Your copy should hold only the lines from the one holding "Where should I" through the last line of the records below, both included, each exact and with no pictures.

··· MATERIAL TO PROCESS

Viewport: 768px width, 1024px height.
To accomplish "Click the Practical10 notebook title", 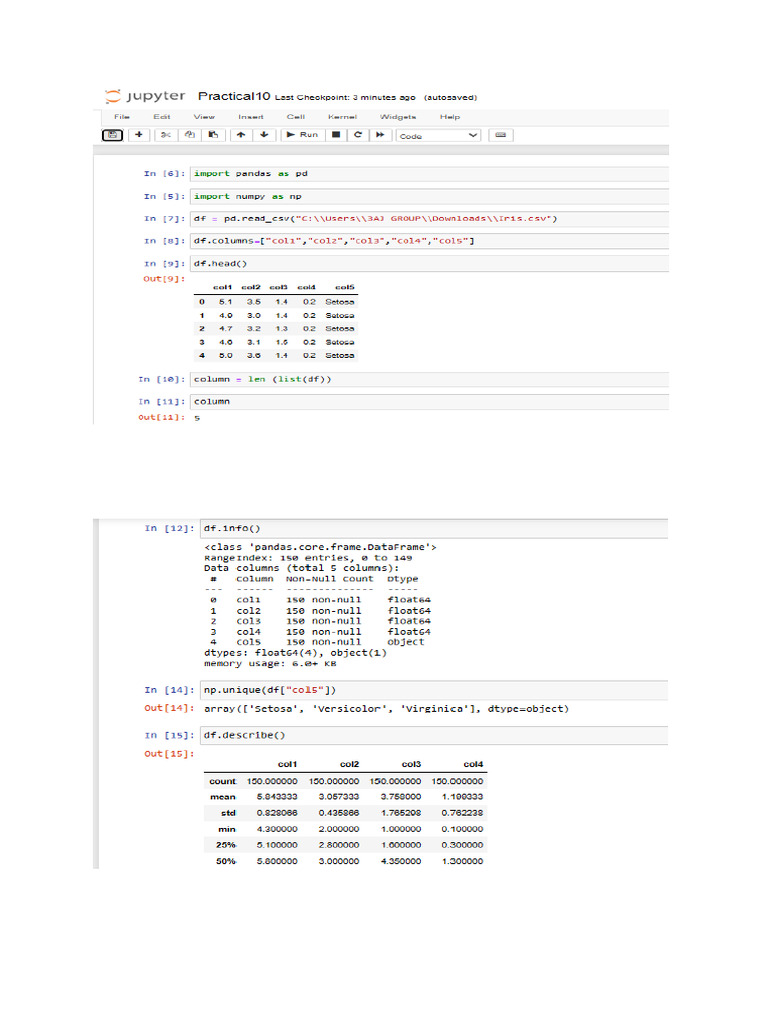I will coord(234,96).
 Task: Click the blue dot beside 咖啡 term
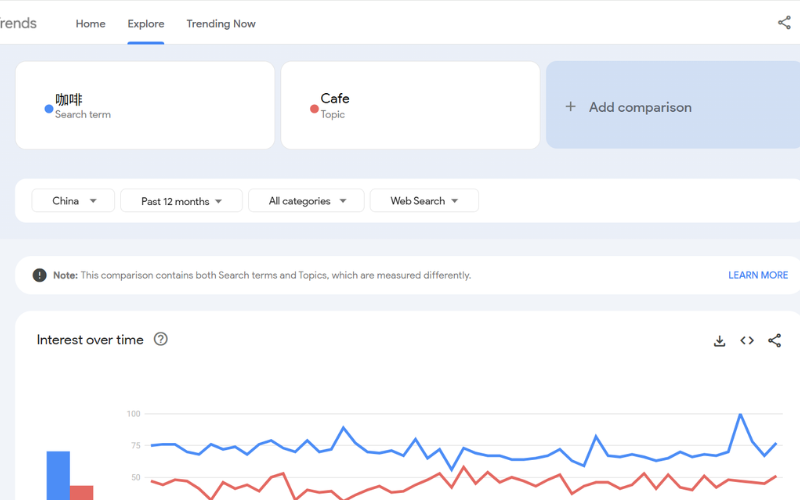tap(48, 109)
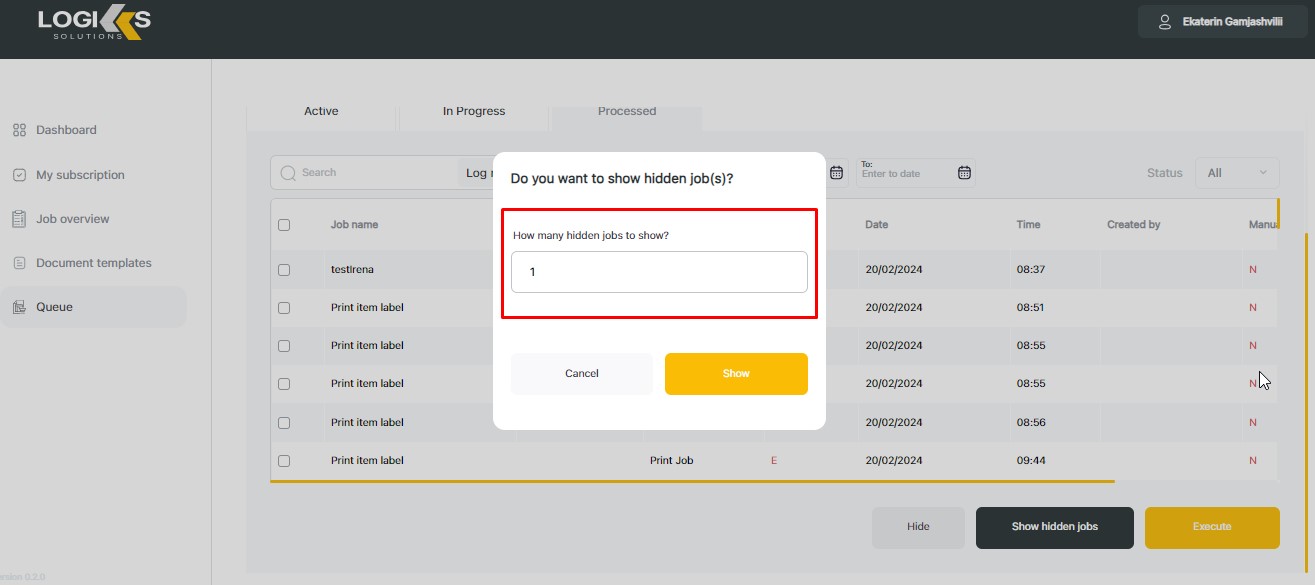Screen dimensions: 1315x585
Task: Toggle the select-all checkbox in header
Action: 284,225
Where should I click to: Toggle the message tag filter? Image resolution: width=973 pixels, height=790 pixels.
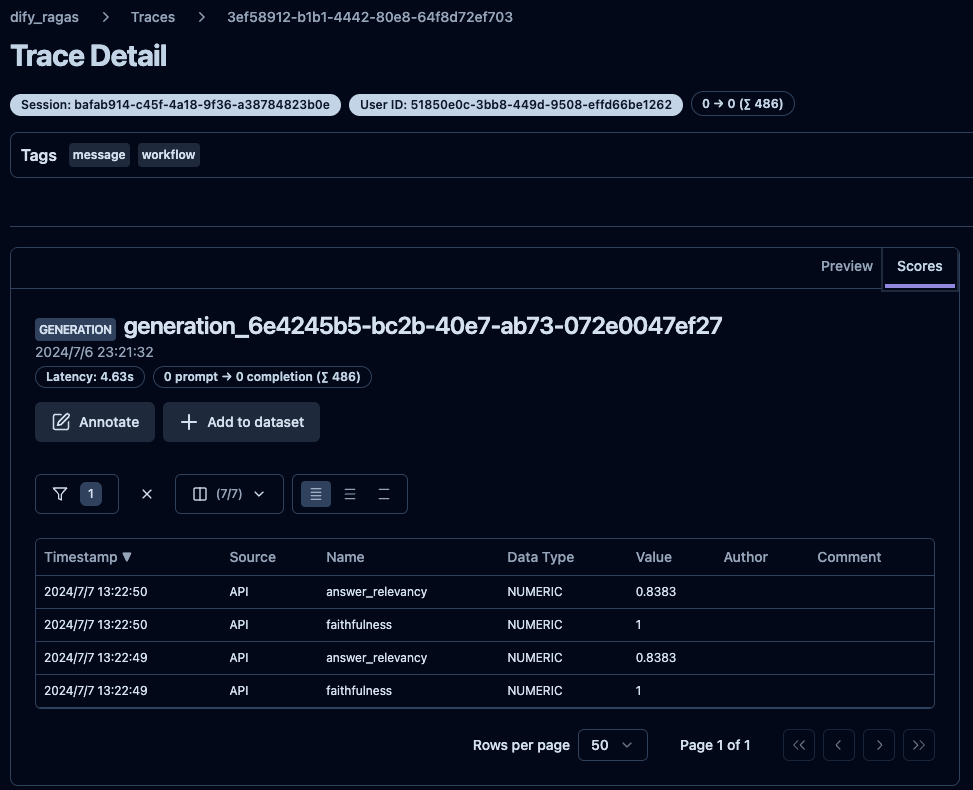(x=98, y=154)
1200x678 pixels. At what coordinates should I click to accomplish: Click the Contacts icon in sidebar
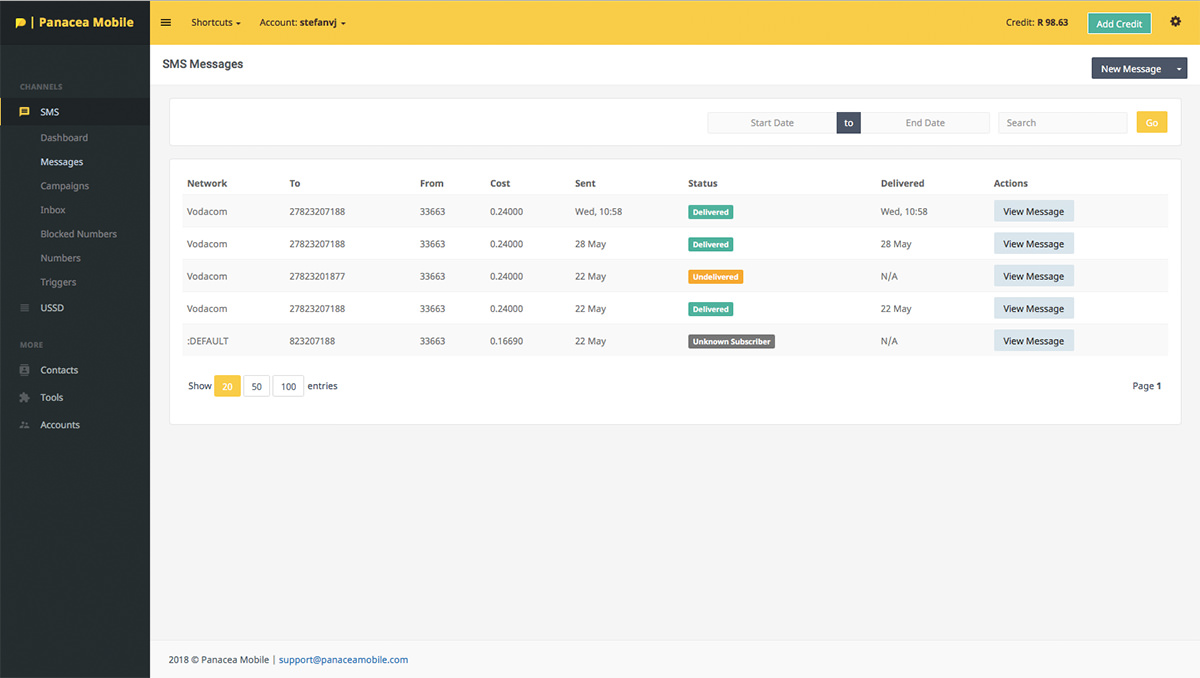[x=25, y=370]
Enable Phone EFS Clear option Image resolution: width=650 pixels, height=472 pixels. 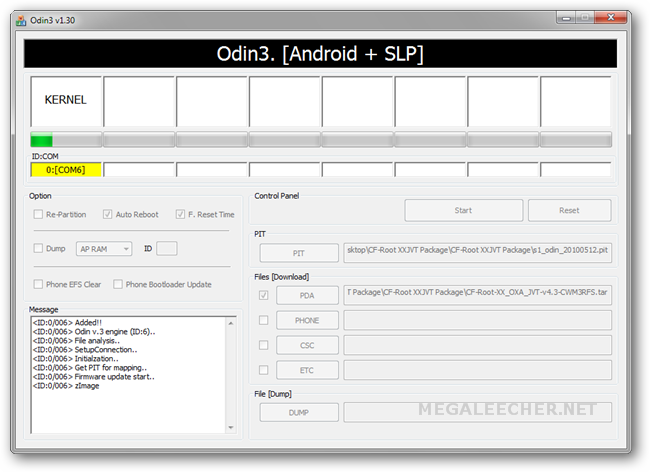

······

**WRITTEN SOLUTION**
Where should I click to: Toggle the message tag filter? Image resolution: width=973 pixels, height=790 pixels.
(x=98, y=154)
1200x678 pixels. At what coordinates should I click to accomplish: Click the Contacts icon in sidebar
[x=25, y=370]
Enable Phone EFS Clear option Image resolution: width=650 pixels, height=472 pixels. 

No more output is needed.